The homogeneity of the participants, the intervention and the outcomes gives confidence in the estimated effects of the PCC from the pooled data.
The effectiveness of PCC in reducing congenital malformations is impressive (Table 5 and Figure 2) and has practical implication considering the recent report of the CEMCH [4] which showed that congenital malformations rate in infants of diabetic mothers in England, Wales and Northern Ireland is more than twice the background population rate. This finding is also of a paramount importance to many communities in the Middle East [35], North Africa [36] and some communities in Asia [37] where the burden of congenital malformation is very high due to many causes including maternal diabetes.
The effect of PCC in reducing the rate of congenital malformations reflected positively on its effect in reducing the perinatal mortality among women who utilized the care (Figure 4). This effect addresses a major health problem of four folds increase in the perinatal mortality in mothers with preexisting diabetes when compared to the general population [38]
The meta-analysis supported the effectiveness of the PCC in reducing the rate of preterm delivery (Table 5 and Figure 3). We believe that effect would have been larger if data were available for very preterm delivery ≤34 weeks of gestation when the effect of the preconception rather than the antenatal care is evaluated as demonstrated by one study [10].
Maternal hyperglycemia during the period of organogenesis is known to be associated with congenital malformations [39, 40]. The analysis of the pooled data in this review suggested that PCC is effective in reducing the level of HbA1C during the first trimester of pregnancy and hence the risk of congenital malformations (Table 5 and Figure 5).

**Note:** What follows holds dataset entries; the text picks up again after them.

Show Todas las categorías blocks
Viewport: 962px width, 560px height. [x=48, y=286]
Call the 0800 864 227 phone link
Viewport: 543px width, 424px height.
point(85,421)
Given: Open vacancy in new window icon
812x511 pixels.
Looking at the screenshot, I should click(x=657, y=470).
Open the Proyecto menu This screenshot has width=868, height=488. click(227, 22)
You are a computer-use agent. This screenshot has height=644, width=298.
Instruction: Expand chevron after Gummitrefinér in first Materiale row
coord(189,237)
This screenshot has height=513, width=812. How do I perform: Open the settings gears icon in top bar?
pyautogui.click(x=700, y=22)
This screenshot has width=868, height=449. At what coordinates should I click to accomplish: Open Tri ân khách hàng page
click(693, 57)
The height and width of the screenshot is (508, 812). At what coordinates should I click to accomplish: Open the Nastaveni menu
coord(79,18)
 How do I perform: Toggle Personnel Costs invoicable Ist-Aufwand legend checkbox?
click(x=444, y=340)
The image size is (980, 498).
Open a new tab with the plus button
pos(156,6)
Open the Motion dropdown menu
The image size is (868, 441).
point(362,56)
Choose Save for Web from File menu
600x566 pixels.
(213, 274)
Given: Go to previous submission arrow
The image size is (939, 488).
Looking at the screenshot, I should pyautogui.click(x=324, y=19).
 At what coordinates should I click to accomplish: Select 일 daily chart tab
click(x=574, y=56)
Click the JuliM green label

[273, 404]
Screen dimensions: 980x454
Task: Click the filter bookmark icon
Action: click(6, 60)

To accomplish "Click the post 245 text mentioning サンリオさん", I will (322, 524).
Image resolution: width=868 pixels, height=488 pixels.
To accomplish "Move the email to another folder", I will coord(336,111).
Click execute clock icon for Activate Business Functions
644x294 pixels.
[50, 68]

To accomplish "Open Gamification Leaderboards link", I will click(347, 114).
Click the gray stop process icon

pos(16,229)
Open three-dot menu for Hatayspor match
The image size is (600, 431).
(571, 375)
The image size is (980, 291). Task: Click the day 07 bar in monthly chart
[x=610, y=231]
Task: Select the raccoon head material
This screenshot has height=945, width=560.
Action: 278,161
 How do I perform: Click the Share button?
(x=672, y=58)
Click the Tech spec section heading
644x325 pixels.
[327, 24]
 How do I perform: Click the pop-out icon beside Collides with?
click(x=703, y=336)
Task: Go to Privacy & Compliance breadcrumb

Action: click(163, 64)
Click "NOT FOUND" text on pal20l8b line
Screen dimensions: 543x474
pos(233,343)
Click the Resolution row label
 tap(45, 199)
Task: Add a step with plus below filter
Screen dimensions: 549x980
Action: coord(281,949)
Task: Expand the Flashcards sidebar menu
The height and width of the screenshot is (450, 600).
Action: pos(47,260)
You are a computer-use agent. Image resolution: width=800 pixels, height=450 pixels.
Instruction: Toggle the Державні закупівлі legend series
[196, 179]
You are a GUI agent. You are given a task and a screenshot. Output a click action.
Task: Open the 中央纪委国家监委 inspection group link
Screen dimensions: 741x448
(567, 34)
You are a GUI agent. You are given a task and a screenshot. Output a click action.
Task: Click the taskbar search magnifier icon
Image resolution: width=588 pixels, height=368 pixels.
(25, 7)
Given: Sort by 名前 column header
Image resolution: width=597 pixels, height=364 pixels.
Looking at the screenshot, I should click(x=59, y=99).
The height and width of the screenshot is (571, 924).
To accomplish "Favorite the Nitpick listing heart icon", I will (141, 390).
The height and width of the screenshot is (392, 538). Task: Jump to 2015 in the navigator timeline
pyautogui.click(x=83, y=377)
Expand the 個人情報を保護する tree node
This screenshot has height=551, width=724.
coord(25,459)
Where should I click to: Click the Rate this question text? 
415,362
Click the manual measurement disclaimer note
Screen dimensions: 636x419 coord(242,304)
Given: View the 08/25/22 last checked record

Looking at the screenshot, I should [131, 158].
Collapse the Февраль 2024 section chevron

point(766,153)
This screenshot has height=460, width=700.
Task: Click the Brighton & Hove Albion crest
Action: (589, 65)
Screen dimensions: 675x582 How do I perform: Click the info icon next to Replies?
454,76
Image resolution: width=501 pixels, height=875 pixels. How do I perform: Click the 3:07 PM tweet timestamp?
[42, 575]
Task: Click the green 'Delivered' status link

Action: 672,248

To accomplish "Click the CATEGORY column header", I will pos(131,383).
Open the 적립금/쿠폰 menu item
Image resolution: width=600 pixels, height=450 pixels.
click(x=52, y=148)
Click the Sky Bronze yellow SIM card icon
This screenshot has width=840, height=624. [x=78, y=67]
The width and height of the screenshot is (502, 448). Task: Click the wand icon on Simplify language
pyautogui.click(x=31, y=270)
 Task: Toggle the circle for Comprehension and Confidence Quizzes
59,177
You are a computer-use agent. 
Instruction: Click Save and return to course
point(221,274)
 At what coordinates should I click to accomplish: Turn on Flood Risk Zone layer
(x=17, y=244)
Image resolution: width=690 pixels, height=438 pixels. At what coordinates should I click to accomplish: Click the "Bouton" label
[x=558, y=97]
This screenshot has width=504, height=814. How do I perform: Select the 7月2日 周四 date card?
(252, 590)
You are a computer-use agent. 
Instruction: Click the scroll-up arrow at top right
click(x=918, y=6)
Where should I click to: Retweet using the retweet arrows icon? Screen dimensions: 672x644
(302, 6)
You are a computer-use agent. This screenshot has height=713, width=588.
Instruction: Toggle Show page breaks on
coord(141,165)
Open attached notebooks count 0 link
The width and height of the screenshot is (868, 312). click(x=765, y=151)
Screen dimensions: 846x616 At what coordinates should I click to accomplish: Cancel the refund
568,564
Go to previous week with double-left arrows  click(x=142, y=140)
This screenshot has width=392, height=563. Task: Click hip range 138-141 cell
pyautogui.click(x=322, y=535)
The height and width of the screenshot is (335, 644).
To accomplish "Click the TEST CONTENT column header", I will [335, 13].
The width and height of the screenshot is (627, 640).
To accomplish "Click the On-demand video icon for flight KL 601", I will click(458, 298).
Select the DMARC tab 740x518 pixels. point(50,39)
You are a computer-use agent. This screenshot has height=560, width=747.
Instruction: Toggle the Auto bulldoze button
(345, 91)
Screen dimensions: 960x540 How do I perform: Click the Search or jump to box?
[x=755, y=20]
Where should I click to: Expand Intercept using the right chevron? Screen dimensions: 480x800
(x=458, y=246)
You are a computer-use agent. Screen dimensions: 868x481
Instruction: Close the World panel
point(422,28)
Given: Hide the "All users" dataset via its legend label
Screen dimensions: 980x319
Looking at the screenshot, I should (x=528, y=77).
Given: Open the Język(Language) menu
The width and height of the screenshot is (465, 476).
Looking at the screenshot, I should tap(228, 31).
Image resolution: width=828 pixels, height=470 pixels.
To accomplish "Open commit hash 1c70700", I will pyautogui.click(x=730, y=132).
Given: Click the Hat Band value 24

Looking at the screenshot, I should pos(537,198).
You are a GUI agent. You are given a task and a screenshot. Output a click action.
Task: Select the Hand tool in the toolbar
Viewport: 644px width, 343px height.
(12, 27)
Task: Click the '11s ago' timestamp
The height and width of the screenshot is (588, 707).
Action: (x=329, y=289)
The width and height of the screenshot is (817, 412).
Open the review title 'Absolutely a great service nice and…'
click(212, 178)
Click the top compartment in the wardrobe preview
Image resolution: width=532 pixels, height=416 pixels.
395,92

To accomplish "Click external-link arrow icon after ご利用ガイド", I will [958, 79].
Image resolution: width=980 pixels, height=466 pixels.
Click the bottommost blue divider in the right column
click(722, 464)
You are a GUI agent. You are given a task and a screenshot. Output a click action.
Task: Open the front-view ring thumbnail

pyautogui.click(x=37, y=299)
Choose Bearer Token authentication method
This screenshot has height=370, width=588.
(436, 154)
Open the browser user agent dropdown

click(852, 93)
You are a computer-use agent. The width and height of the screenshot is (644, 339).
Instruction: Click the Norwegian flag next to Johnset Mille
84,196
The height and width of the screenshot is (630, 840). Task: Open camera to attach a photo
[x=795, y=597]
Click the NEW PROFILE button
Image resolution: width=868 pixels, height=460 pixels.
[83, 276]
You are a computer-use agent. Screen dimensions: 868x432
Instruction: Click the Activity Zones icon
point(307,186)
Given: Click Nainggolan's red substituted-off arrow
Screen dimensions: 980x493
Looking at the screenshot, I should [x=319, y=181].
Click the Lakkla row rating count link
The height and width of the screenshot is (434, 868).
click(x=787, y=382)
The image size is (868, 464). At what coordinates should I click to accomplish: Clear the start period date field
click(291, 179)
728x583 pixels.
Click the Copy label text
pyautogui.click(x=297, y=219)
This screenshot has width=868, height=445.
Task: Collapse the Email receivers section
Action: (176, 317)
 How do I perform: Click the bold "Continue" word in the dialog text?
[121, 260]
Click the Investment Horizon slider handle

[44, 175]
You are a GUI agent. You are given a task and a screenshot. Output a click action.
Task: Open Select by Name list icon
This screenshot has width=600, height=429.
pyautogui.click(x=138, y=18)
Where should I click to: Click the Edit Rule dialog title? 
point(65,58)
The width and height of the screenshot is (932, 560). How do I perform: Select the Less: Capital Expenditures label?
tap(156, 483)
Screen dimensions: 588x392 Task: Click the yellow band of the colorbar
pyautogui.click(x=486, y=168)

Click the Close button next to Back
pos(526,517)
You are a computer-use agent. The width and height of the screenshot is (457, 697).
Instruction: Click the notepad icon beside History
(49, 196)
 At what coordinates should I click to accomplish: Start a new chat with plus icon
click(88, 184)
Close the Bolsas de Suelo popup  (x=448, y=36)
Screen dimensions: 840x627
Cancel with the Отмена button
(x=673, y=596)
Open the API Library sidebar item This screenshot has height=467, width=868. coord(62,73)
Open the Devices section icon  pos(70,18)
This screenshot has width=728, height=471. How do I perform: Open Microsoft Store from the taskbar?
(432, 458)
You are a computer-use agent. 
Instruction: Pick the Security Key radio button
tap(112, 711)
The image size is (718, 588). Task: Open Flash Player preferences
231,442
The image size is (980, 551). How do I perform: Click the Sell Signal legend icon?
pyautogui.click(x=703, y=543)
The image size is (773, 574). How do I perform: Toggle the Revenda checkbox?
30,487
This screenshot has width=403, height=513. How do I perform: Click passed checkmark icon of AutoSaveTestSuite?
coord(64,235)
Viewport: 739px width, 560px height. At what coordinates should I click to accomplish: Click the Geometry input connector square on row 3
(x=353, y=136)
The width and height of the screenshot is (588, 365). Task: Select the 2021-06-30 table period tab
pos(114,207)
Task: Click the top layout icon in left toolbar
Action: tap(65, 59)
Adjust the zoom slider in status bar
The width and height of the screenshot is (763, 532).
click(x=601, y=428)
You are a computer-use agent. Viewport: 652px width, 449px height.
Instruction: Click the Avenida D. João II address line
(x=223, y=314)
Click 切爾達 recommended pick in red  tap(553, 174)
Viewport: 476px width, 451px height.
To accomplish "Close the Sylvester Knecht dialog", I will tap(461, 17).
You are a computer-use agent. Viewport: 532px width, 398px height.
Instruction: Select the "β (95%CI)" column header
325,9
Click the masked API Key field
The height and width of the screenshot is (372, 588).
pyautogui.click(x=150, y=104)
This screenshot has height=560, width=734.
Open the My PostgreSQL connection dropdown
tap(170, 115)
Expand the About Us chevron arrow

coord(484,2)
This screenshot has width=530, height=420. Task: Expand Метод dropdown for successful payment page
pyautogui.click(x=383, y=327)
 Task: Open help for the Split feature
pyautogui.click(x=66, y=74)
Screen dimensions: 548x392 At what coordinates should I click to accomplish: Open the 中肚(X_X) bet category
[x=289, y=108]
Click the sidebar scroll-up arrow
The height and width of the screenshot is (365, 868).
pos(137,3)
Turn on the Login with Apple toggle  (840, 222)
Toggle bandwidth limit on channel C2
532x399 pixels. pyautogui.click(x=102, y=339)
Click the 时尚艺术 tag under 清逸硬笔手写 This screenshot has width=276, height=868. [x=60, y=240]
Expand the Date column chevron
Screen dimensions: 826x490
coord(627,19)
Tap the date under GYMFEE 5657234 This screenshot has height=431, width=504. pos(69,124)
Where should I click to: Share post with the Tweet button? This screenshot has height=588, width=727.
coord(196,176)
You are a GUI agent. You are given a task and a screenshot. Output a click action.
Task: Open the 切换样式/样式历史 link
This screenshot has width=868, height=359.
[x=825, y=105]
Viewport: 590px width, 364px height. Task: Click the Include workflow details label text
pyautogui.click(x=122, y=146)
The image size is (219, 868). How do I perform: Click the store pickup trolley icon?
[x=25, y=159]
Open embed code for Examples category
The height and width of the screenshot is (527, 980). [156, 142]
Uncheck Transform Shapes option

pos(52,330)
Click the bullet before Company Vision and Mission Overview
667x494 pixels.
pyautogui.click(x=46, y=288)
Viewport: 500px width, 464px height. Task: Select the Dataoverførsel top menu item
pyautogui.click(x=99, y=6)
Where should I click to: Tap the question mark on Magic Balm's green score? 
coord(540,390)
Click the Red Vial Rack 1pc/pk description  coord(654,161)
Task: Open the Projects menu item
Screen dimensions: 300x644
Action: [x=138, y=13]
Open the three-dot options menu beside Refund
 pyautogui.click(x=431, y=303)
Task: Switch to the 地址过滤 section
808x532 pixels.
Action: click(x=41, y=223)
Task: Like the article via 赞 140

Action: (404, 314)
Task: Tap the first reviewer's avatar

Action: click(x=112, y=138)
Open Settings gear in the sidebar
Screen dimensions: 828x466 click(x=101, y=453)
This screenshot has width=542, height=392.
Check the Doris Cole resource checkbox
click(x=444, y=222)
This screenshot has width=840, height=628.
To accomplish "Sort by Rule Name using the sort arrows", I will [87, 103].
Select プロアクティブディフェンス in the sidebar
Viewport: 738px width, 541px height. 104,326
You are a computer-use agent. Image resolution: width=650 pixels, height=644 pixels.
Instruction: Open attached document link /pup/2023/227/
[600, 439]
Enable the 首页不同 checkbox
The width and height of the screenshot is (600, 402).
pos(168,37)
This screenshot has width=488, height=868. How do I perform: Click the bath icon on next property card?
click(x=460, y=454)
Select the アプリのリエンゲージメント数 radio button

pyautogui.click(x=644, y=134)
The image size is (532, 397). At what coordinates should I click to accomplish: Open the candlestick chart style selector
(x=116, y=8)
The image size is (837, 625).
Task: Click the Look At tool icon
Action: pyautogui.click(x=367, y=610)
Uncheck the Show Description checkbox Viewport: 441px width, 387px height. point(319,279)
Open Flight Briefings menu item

We were surprised that meta-analysis did not support the effectiveness of PCC in improving the rates of spontaneous abortion (Table 5 and Additional file 1: Appendix 3). We suggest that this result is due to late attendance of the control group for antenatal care by which time some events of spontaneous abortion might have been missed. This suggestion was further supported by meta-analysis of the gestation age at first visit for the PCC and the control groups, (Figure 6) which showed significant difference between the two groups.
In this review one case control study addressed the effectiveness of multivitamins supplementation in the preconception period, as an isolated intervention, in reducing the rate of congenital malformations[13]. The role of folic acid and multivitamins in the prevention of some congenital malformation is well documented [41]. However all other studies included in this review, except for one recent report [10], did not include multivitamin or folic acid in their program of PCC, which supports an expectation of larger effect of PCC in improving fetal and neonatal outcomes if folic acid or multivitamin supplementation becomes an integral part of that care.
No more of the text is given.